Di sore itu Budi sudah tidak sabar untuk pulang.
Dia sudah tidak sabar untuk menceritakan ke-Ibu nya, ada sebuah toko jajanan baru di sekolah nya, yang menjual cemilan yang enak-enak banget!
Dia pun membawakan jajanan untuk Ibu yang menurut dia pasti akan suka, dan juga senang mendengarkan cerita nya tentang toko baru favorit nya itu.
Sesampai nya di rumah, Budi langsung lari menghampiri Ibu nya,
“Ibuuu Ibuuu… Liat ini!”
Sang Ibu pun menoleh, dan dengan senyum bertanya,
“Gimana ujian mu tadi? bisa nggak?”
“Ha? Oh iya, bentar bu, liat ini dulu!”
“Bentar-bentar apa? Awas lho ya kalo nilai nya jelek, Ibu kemarin udah bantuin belajar seharian lho!
Terus besok kamu harus ngumpulin PR juga lho! Ayo sana bersih-bersih, terus kerjain PR nya!”
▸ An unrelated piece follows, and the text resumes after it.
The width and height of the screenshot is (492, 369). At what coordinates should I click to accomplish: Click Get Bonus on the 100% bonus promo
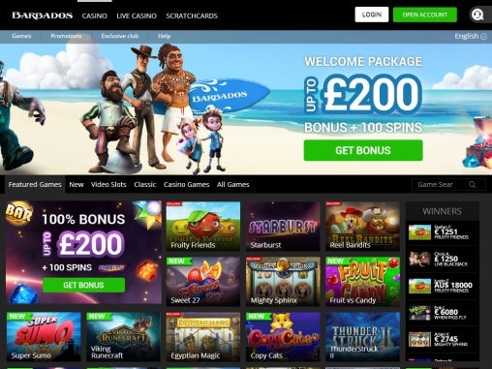[83, 285]
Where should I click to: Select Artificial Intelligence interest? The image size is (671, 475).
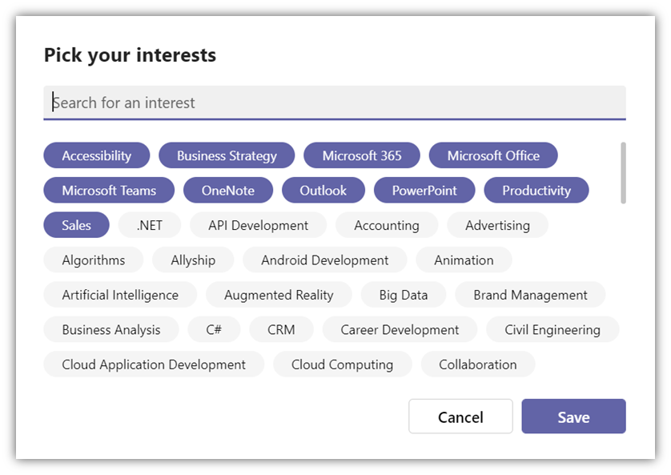point(120,295)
Mendengar ini, Budi pun sangat kecewa, sambil berjalan ke kamar mandi, dia melewati tong sampah dan melempar jajanan yang dia bawa itu sekuat-kuat nya sambil melepas kekesalan dia.
Sang Ibu pun tanpa sadar kekesalan Budi menambah perintah nya,
“Habis kerjain PR langsung makan ya, habis gitu sholat, terus hari ini kamu les musik ya, bersihin dulu piano nya, biar nggak malu sama pak guru!”
“Terus jangan lupa, minggu depan kamu Ibu ikuti turnamen matematika ya, sempetin belajar matematik tiap hari lho ya!”
Budi pun hanya bisa menggeleng-geleng kan kepala nya.
Familiar dengan tipe parenting ini?
Memang sungguh normal jika orang tua ingin mengontrol semua aspek kehidupan anak. Ya kan mereka cuma anak-anak, mereka tau apa sih tentang masa depan?
Mereka harus banyak belajar, punya prestasi yang bagus, biar bisa masuk ke sekolah favorit, terus masuk universitas yang terkenal, biar nanti bisa dapet kerjaan yang bagus, dan sukses di masa depan!
Yaaa, benar! Menurut orang tua.
Ada 2 hal yang harus dipikirkan dulu, pertama apakah kita benar-benar bisa memprediksi masa depan sehingga kita tahu jalan hidup mereka harus seperti apa?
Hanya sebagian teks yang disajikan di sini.